Report every line of the data where the string "named" appears.

*** Begin section ***

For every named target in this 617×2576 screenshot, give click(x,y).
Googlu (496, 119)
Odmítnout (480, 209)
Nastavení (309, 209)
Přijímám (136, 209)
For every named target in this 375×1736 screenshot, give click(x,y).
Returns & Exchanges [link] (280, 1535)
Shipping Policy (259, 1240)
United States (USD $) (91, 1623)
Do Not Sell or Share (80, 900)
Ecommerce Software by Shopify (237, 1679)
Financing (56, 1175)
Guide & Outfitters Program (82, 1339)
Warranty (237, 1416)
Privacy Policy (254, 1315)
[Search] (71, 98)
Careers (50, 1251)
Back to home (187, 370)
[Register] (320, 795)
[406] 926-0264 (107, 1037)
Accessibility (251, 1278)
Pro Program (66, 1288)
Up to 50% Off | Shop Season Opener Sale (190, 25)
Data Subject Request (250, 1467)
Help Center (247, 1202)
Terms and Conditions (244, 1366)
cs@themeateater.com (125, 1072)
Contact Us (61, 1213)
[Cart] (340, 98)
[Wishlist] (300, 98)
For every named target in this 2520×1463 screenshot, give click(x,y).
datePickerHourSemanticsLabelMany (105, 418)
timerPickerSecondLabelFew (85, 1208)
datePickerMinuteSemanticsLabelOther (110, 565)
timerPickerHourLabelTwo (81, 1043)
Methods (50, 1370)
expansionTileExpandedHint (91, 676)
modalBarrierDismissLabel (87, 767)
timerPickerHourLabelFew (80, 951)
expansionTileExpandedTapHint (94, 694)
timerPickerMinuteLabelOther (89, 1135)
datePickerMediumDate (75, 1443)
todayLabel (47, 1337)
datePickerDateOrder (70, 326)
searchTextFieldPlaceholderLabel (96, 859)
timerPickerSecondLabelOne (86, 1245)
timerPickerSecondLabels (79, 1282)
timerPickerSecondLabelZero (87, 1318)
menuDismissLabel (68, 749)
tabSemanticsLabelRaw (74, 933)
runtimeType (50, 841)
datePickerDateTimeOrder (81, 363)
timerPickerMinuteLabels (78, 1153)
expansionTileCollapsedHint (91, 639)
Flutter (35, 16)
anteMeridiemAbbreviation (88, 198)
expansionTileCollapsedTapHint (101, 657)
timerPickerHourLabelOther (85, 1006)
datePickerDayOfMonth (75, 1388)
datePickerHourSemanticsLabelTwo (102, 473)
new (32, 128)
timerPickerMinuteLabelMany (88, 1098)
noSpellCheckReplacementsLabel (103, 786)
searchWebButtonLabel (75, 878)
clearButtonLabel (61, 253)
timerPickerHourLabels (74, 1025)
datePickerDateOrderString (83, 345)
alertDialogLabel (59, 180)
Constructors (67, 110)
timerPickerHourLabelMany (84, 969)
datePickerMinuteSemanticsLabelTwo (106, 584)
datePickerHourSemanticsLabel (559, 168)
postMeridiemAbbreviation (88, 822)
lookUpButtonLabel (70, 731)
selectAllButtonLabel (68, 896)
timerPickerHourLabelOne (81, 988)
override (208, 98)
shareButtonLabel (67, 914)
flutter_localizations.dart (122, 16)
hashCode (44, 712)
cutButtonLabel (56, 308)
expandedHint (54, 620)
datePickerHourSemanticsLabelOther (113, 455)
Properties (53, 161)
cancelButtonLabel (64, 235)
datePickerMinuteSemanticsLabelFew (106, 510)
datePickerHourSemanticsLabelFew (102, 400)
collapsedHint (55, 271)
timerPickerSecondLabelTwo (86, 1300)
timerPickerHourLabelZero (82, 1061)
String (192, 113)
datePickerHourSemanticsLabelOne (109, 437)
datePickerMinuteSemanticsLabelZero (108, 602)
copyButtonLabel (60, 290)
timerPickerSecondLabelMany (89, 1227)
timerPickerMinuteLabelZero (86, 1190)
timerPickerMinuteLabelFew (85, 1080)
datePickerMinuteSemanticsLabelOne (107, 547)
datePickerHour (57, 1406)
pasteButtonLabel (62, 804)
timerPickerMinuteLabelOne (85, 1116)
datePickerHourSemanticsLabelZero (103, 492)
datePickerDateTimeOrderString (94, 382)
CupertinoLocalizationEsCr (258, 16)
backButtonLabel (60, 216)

*** End section ***

TASK OUTPUT
For every named target in this 617×2576 screenshot, give click(x,y).
For every named target in this 375×1736 screenshot, give click(x,y).
For every named target in this 2520×1463 screenshot, give click(x,y).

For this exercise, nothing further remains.